おもちゃ棚を一段だけ見直して、「自分で選べる・戻せる」配置にしてみる
朝や寝る前など、1日のどこかで「自分でやってみるおしごと」を一つ用意してみる
お子さんが夢中になっている姿を見取って、「がんばっていたね」と具体的に声をかけてみる
モンテッソーリ教育の考え方が分かる本を一冊手もとにおいて、気になったときに少しずつ読んでみる
どれも、いきなり大きな変化を求めるものではありません。
ご両親の今の生活リズムに合わせて、「これならできそうかな」と感じるところからで十分です。

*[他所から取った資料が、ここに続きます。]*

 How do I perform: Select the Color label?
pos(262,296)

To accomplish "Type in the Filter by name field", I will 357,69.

幼児教育の知見をもとにすると、お子さんの育ちは、焦らず、比べず、
その子なりのペースを尊重するときに、いちばん豊かに育まれていきます。
モンテッソーリ教育は、そのための“道具”であり“考え方”の一つです。
どうか完璧を目指しすぎず、お父さん、お母さんご自身の心地よさも大切にしながら、
親子で一緒に「こうしてみたらどうかな?」と試していってほしいなと思います。